Now we’re heading out, downhill through rolling Cumbrian fields, with broad, sweeping views across to Helvellyn and Blencathra on our left, and the giant wind turbines in the Solway Firth and the Grampian mountains to our right. It’s a big day and we’re wondering if we’ll actually make it to Carlisle, so when we stop for coffee in the village hall in Walton we investigate possible public transport links. The village turns out to have a bus once a week on Tuesdays, but the bus shelter fulfils a more useful role as a marvellous book exchange. Our route in through suburban Carlisle was enlivened by cocktails at a newly opened spa, which probably hadn’t visualised Wall walkers as its target market. The smartly-tuniced spa girl asked us had we walked far. “From Newcastle”. She looked bewildered for a moment as she considered where Newcastle was, then asked, “What time did you set off?” “Last Friday.”

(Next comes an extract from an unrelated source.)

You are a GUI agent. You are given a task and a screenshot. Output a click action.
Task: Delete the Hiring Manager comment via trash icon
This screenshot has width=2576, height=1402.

The final days take us out of Carlisle along the river banks through overgrowths of Indian Balsam, and out into increasingly flat countryside. A minor diversion off-route leads us through some moss wetland (which is either an SSSI or a midge-infested bog, depending on your viewpoint), with waterlilies, heather and bulrushes as well as a great deal of moss, and squelch our way out of that towards the Solway Firth where we spot egrets, herons, oystercatchers, and a short-eared owl hunting. We don’t know what the brown birds are, but I spy a man in a van, and the fact that his van contains a stove with a chimney out through the roof leads me to believe he spends long days bird spotting, so I amble over to seek bird-identification tips. “I’ve no idea,” he says, “I’m a builder.” His name is Tim, and he lives in his van, going from job to job. “I used to work the ski seasons, and you know, all over, but then I thought it was time to settle down.” When he wants a shower he puts a tank of water on the roof and hopes for some sun to warm it up.

It’s been a long time since we said goodbye to the last of the intact sections of Wall that were so prevalent earlier, but the evidence for its existence is written into the 18th century architecture: enormous country houses, row cottages, and simple farm barns, all made from stones gathered from the Wall. Some bear witness to the past with inscriptions written by Roman soldiers. Then, suddenly, our ten day voyage through history, culture, regional accents, friendship and landscape is at its end. We’ve managed 127 miles on a path of 84 miles, we’ve had the wind consistently at our backs, we’ve only been rained on twice, and we’re all still talking to each other. But we never did get to find out what Mr Derbyshire had in his rucksack.